16-5. 敗北! 魔王死んだふり作戦大成功!
(距離が開いた。チャンスだ。ルーエル。お前の全力の半分で、広範囲に魔法を撃ってくれ。できれば派手に。できるか?)
(いいのか? 消し飛ぶぞ?)
(大丈夫だ。跳ね返される。お前が防げるように、全力の半分だ)
俺は右腕を持ちあげる。さすがに幼女とはいえ片腕で持ちあげるのは負担が大きいから、俺は左手を添えて支える。
(……ん? なんだって? 分かった)
ん?
ルーエルが俺以外の誰かに返事をした?
(アレルのエッチ。変なところ、触らないでよ)
は?
……あ!
超越者が余計なこと言ったんだな!
(誰だよ! 余計な入れ知恵するな! 力をくれよ! お前ら! 今だろ! せめて、右腕を普段どおり使えるくらいの腕力をくれよ!)
もちろん返事はない。
超越者達は俺が要らない力はくれようとするくせに、いざ俺が力を欲すると無視しやがる。
おまけにルーエルに変なことを教えて俺が動揺するのを見て楽しんでやがる。
俺は怒りをこめて叫ぶ。八つ当たりだ!
「愚かな人類よ! なかなか楽しませてくれたが、これで終わりだ! ダークネス・カタストロフ!」
俺が適当な魔法名を口にすると同時に、ルーエルが闇魔法を放った。
ダムの決壊、いや、世界に穴が開いたかの勢いで、闇が噴出した。
何も見えない。
夜を織って束ねたかのような、ざらつく闇が眼前で鞭のように乱れ飛ぶ。狙いは定めていないだろう。定める必要もない。視界に映る範囲すべてが攻撃対象に含まれる。

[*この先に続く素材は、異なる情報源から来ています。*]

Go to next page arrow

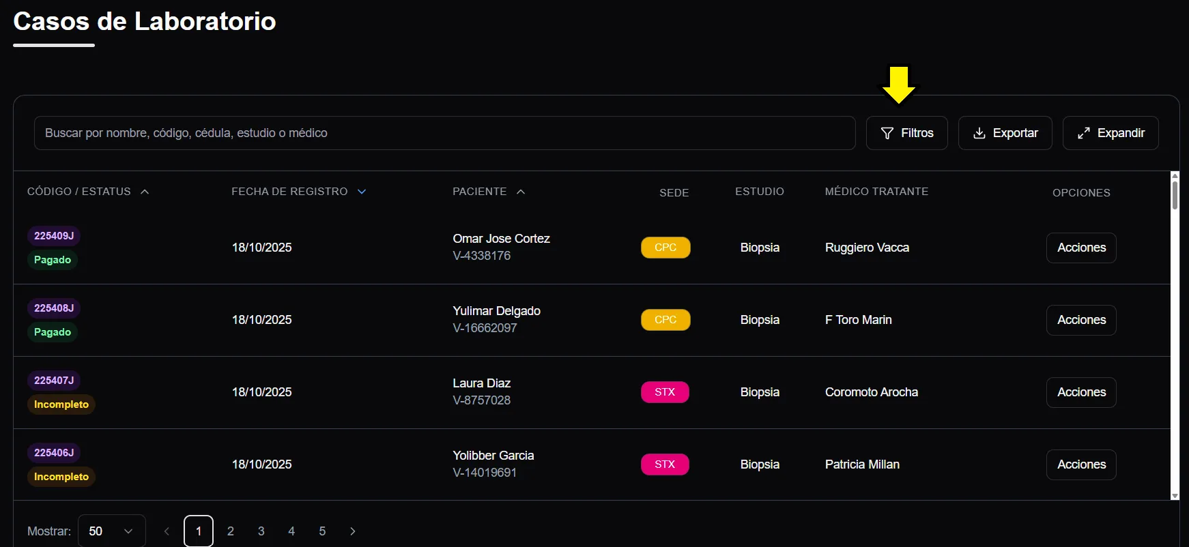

地平線まで続いた荒れ地は、もしかしたら、過去にこうやって作られたのかもしれない。
(いいぞ! この魔法が跳ね返ってくる! 防御して、そのままどさくさ紛れに姿を消す! 撤退準備だ!)
(なるほど。これが、聖女の必勝パターンか。お前から聞いていたとおりの展開になったな)

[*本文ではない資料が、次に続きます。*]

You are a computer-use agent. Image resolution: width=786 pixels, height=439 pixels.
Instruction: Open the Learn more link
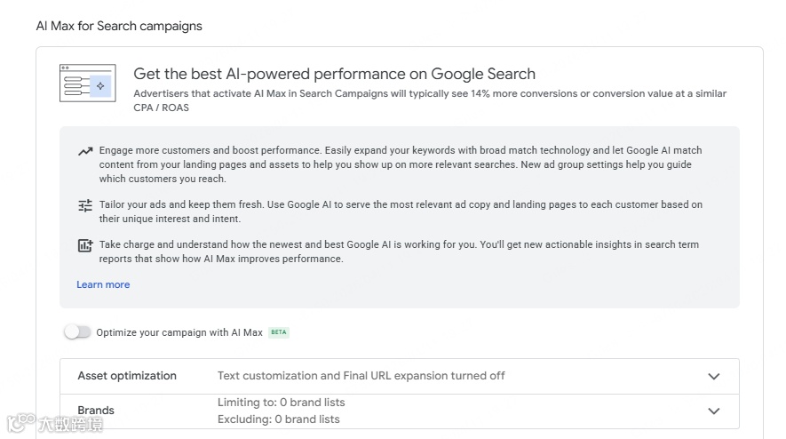(103, 284)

(ああ。初手で力を示し、大威力の反撃をさせる。メイが『鮮度保つ保存の泡』で魔王の闇魔法を泡の中に封印。それを、ソフィアが風を操作して泡で攻撃。サリナが魔法攻撃を被せる。訓練を重ねた必勝パターンだ!)
(分かった!)
(レスト、ケルリルも頼んだぞ!)
(うん!)
(クル!)
その後、まさにこちらが望んだとおり、いや、俺が奴等に仕込んだとおりの攻撃がくる。
先ず、サリナが霧と閃光でこちらの視界を奪う。そして、上か下か右か左か、どこからかは分からないが、霧に影響を与えないようにソフィアが泡を送りこんでくる。
(来るぞ。前方の低い位置に我の魔力を微かに感じる)
(よし。なら足下をぶち抜いて、階下に離脱。どこか身を隠せる場所に連れて行ってくれ!)
(うむ! 来るぞ!)
「ぐわああああああああっ! こ、これは我が闇の魔法! ばっ、馬鹿なッ! 馬鹿なああああああああああっ!」
俺は断末魔をあげた。
体が落下していく。おそらく部屋が球状にえぐれて天井や床が消滅した。
俺たちは階下に落下した。
砂煙の中、合体が解けた。
なんで土砂が落ちてくるのかというと、床材として使っていたからだろう。梁の上に板を置き、断熱対策として土を敷き詰め,その上に板を置いたのだろう。寒い地域ではよくある建築構造だ。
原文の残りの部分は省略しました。